> AIM OF THE TASK
Exactly as they appear, copy the lines from the one holding "You are a computer-use" through the end of the records, leaving pictures out.

> DATA PROVIDED
=-=-=-=-=

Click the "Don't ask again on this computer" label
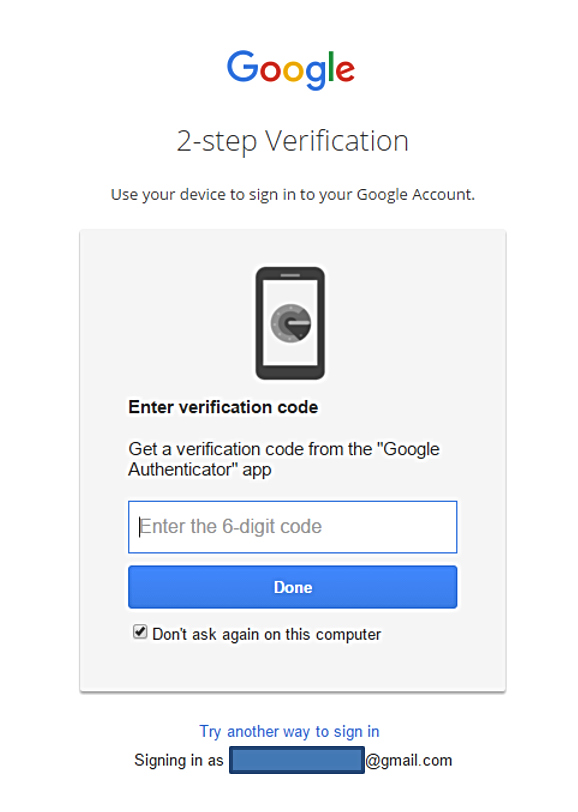Screen dimensions: 578x812 [x=266, y=634]
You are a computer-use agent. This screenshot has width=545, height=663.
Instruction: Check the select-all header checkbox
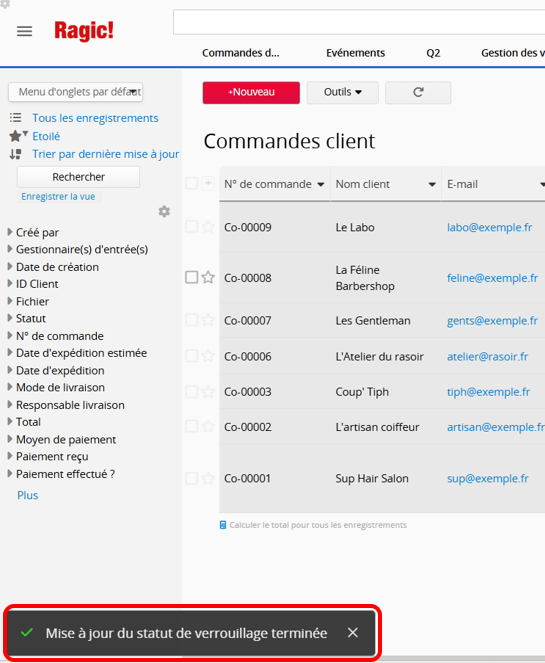click(192, 184)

=-=-=-=-=

> WORKED SOLUTION
You are a computer-use agent. This screenshot has width=545, height=663.
Instruction: Check the select-all header checkbox
click(192, 184)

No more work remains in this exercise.